To my amazement, she said, ‘Can I see the photos?’
The one thing she did know about my work was that the pictures were taboo.
‘The photos of …?’
‘The husband’s body.’
She was fifteen and studying for her GCSEs. I shook my head. ‘You’re a bit young to look at pictures from the mortuary.’
‘No, really, I want to see them. I’ve seen loads of diagrams in biology.’
‘But your biology book diagrams don’t have stab wounds.’
‘I really think I can take it, Dad.’
Maybe she was right. Maybe it was time to stop shielding my children from the unusual nature of my work. Maybe all those fixed specimens in my study that were en route to lectures or court (it was scarcely possible to hide them all), the medical talk at mealtimes, maybe it all meant death was more routine for her than I’d realized.
I said, ‘I’ll show you the wounds on the wife and we’ll see how you get on. Since she’s very much alive. And you can tell me if you think she stabbed herself to make it look as if her husband attacked her.’
Anna’s eyes lit up.
‘I thought she didn’t, the coroner thought she didn’t, but Iain West wrote a scathing report saying she did.’
Anna nodded enthusiastically.
‘And this is not, I repeat not, to be discussed with anyone outside this family,’ I added sternly. She gave me a withering look.
‘Duh. I know all that.’
We spent an odd but strangely bonding half hour discussing wounds. Their ugliness seemed not to bother Anna at all. Finally, at her pleading, I showed her the pictures of the husband, of the stab wound to the heart that had killed him. Cleaned up in the mortuary, it looked unspectacular.
‘He’s just like an asleep person,’ she said. ‘Dead bodies aren’t scary really.’
‘They aren’t scary at all, but I’m not showing you the pictures of his insides, all the same.’
She shrugged.
‘OK,’ she said, ‘but it wouldn’t bother me.’
It did occur to me, for the first time, that Anna might be discovering her inner pathologist.

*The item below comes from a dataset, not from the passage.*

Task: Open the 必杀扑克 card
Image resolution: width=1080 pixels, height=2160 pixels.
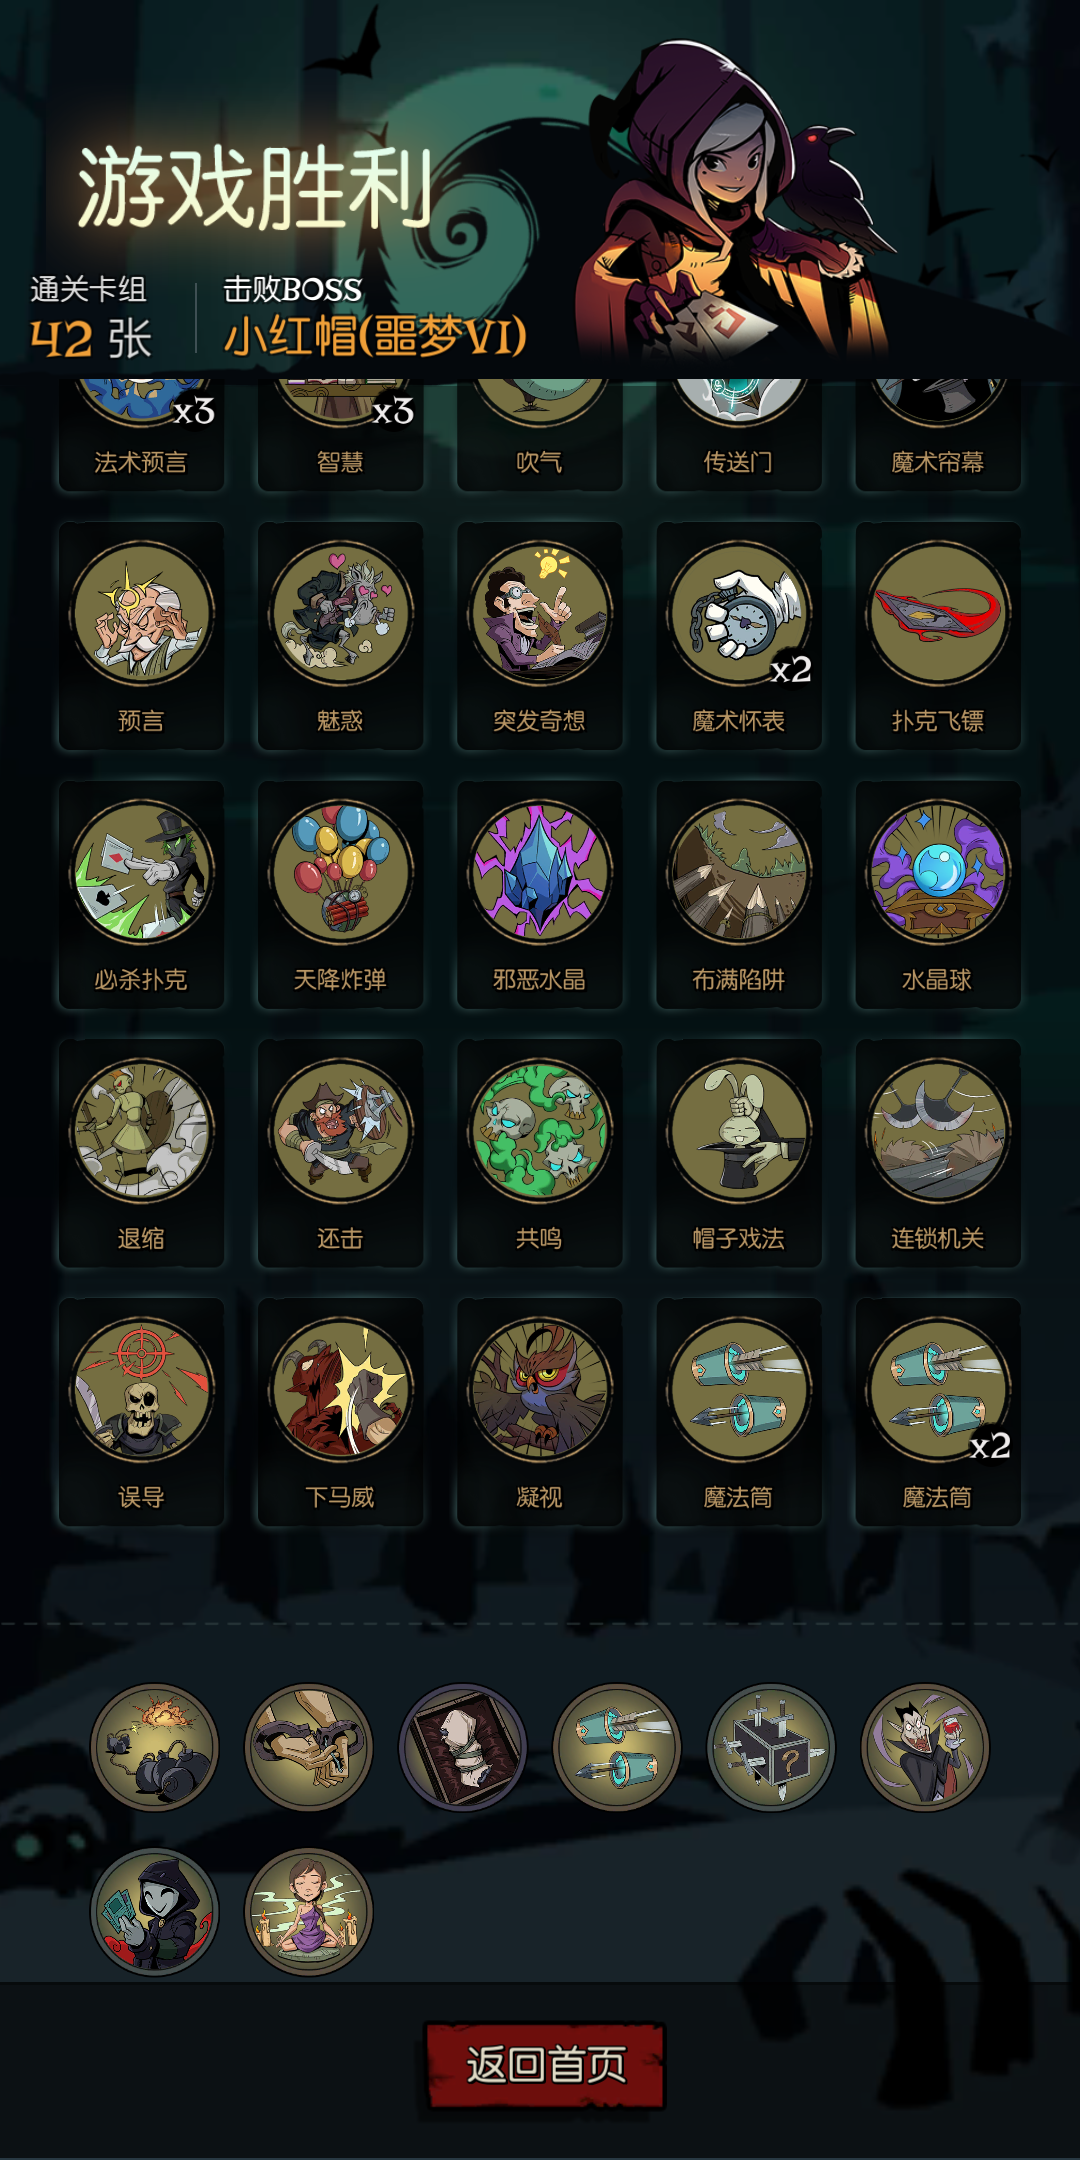Action: pyautogui.click(x=141, y=895)
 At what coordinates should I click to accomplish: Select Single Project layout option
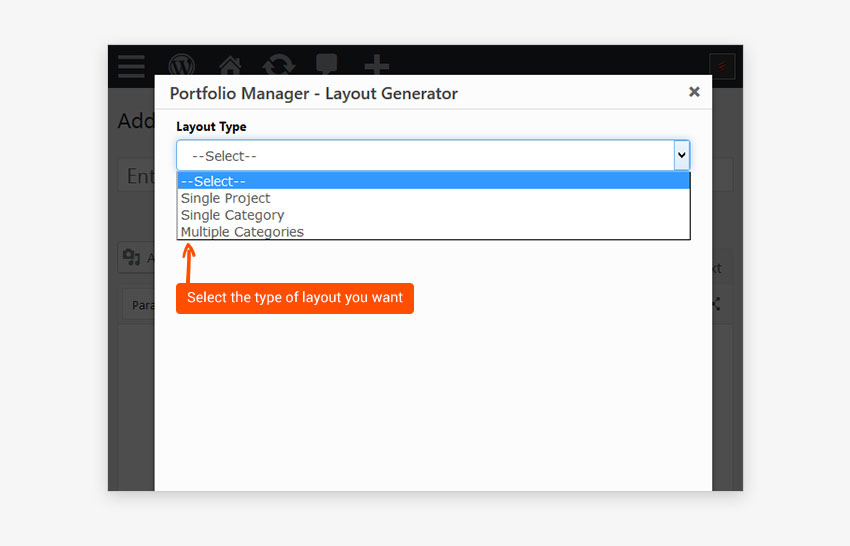(226, 198)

‘I thought you and Chris both wanted to be vets,’ I said.
‘He does. I do. But I might want to be a doctor.’
‘Well, I wouldn’t think of becoming a pathologist, certainly not a forensic pathologist.’
She blinked at me in surprise. Even I was surprised to hear myself.
‘But Mum says you love your job!’ she protested.
‘I do. But …’ But what? Suddenly the courtroom humiliations, the angry relatives, the many faces of grief, the healthy old ladies whose deaths no one had thought suspicious and who had now been disturbed in their graves: it all seemed like something I wanted my daughter to avoid.
‘Dad?’ She sounded alarmed. ‘What’s up?’
I said, ‘Anna, I’ve just realized something. It’s time I took up flying again.’